▶ EXERCISE DESCRIPTION
Look through the material below. Return exactly the lines from the one with "计算机电缆03 (132, 1964)" through the one with "PVC护套镀锡丝屏蔽计... (421, 1950)", both included.

╭─ DATA EXTRACTS

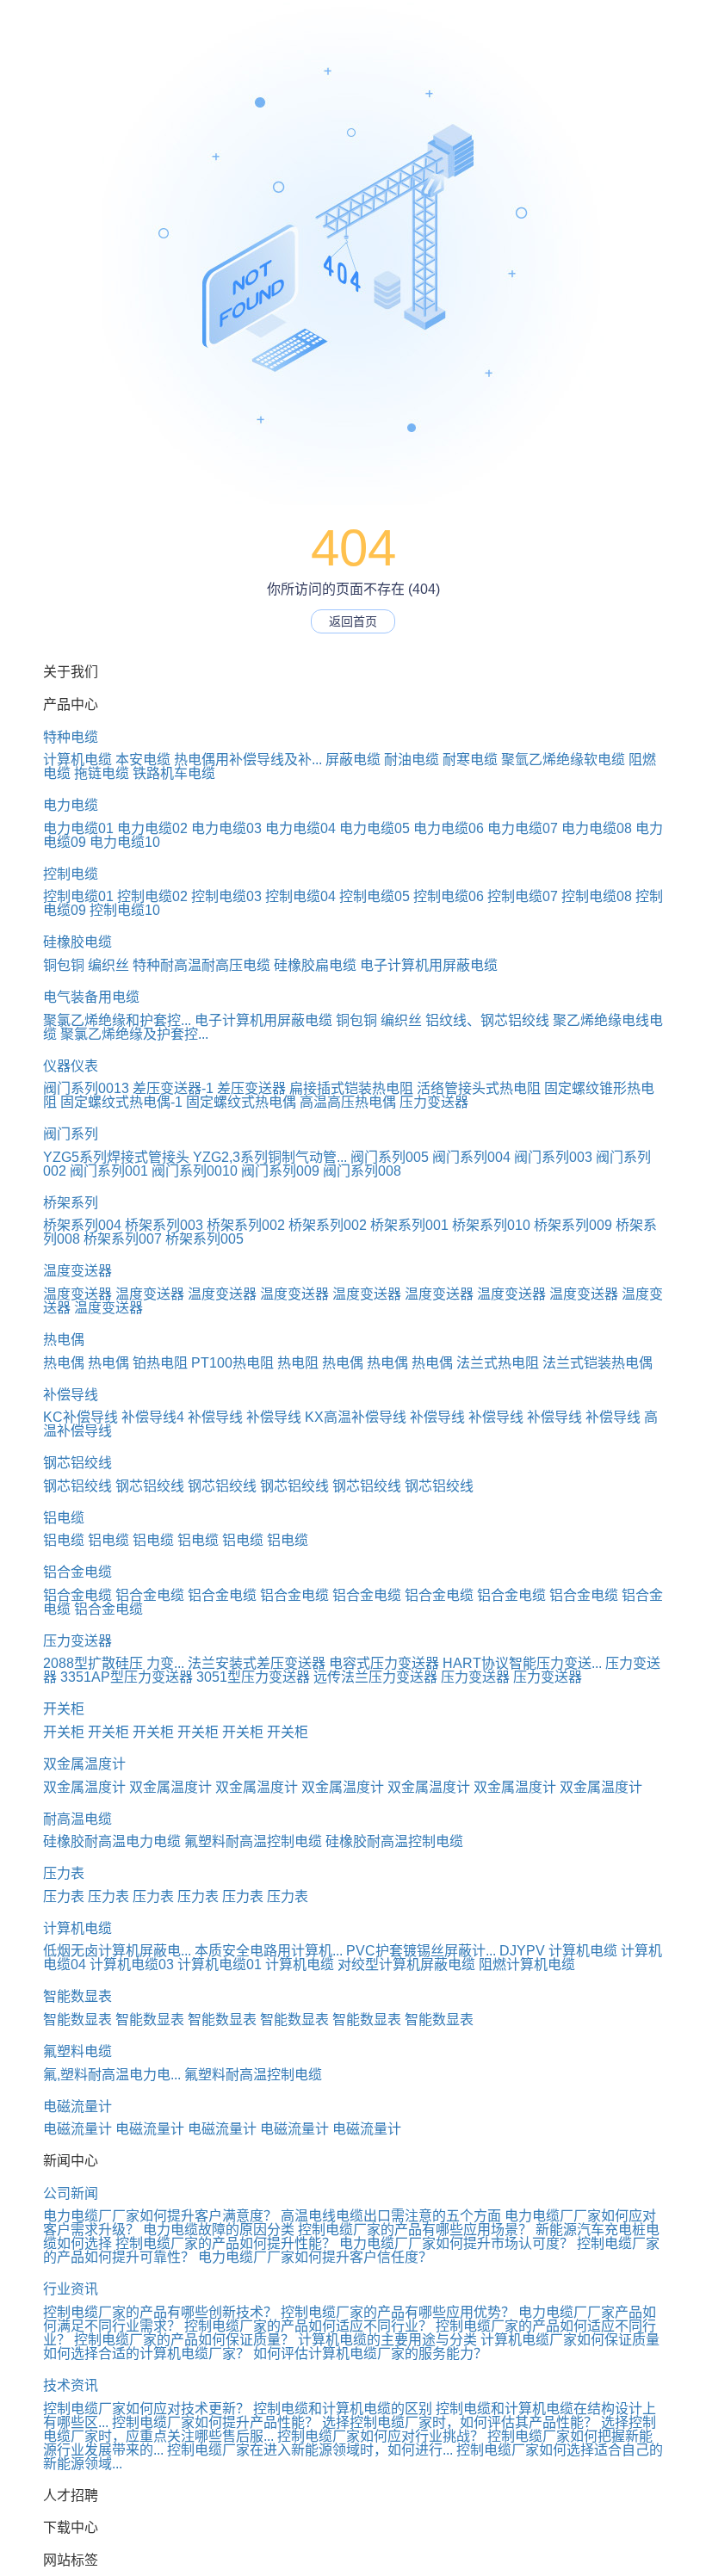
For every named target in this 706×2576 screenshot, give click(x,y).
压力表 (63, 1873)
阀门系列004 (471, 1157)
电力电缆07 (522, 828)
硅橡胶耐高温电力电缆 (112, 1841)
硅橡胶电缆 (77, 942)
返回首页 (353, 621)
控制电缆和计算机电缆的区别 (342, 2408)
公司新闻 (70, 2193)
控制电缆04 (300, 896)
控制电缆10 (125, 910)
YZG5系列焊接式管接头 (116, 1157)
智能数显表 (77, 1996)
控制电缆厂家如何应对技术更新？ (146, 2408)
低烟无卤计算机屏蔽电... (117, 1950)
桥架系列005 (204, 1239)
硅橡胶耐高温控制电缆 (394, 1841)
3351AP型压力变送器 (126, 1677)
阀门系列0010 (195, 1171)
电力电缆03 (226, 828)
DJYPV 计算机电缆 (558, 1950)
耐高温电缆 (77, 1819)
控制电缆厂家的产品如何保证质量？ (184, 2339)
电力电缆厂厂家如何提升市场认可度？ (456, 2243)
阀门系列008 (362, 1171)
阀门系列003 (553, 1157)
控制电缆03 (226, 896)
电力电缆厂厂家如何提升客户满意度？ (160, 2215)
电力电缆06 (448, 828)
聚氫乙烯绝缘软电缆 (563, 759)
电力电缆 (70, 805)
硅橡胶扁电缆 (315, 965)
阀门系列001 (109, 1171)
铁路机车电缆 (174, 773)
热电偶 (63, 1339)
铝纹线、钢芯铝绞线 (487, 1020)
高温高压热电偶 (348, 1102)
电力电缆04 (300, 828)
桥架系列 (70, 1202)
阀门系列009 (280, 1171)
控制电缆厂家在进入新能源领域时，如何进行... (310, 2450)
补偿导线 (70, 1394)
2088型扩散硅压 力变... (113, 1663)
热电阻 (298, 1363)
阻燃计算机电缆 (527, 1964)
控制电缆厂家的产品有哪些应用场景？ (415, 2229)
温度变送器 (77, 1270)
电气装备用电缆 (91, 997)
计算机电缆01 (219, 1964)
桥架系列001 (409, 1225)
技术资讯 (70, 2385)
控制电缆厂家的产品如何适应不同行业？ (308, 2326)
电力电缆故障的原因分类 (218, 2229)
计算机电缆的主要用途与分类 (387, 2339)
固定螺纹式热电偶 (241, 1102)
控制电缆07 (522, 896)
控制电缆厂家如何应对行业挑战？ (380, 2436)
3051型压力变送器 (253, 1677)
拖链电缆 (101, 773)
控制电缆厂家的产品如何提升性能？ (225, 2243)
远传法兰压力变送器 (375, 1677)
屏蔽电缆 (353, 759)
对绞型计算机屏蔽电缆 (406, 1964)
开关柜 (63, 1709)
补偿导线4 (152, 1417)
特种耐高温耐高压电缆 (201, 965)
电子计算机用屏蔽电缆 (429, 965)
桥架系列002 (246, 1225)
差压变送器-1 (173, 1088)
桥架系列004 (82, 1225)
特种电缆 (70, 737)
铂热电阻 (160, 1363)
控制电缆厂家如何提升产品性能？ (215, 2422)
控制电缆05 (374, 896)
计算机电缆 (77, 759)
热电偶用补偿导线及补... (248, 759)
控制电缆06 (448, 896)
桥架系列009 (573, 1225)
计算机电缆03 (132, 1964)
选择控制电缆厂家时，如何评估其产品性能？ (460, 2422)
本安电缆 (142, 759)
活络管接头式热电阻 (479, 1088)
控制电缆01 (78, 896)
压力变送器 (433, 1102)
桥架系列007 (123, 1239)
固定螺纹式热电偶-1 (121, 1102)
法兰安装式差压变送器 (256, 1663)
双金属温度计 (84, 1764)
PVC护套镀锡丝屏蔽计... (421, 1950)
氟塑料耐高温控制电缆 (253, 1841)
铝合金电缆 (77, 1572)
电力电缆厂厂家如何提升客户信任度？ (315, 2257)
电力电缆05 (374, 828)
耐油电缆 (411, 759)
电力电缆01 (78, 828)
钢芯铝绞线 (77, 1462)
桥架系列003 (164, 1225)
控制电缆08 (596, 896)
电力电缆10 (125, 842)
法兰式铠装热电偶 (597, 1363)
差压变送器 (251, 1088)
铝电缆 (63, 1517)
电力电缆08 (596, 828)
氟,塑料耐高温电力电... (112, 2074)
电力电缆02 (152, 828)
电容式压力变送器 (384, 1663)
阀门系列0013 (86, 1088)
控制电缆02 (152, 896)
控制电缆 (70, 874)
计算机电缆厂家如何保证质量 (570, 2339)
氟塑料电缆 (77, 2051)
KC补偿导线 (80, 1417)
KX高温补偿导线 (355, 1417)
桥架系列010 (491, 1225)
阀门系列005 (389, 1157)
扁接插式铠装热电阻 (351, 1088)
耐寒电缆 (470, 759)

╰─
╭─ DATA EXTRACTS

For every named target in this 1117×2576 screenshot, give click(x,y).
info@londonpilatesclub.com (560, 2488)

╰─

▶ RESPONSE BOX
计算机电缆03 (132, 1964)
选择控制电缆厂家时，如何评估其产品性能？ (460, 2422)
本安电缆 (142, 759)
活络管接头式热电阻 (479, 1088)
控制电缆01 (78, 896)
压力变送器 (433, 1102)
桥架系列007 (123, 1239)
固定螺纹式热电偶-1 (121, 1102)
法兰安装式差压变送器 (256, 1663)
双金属温度计 (84, 1764)
PVC护套镀锡丝屏蔽计... (421, 1950)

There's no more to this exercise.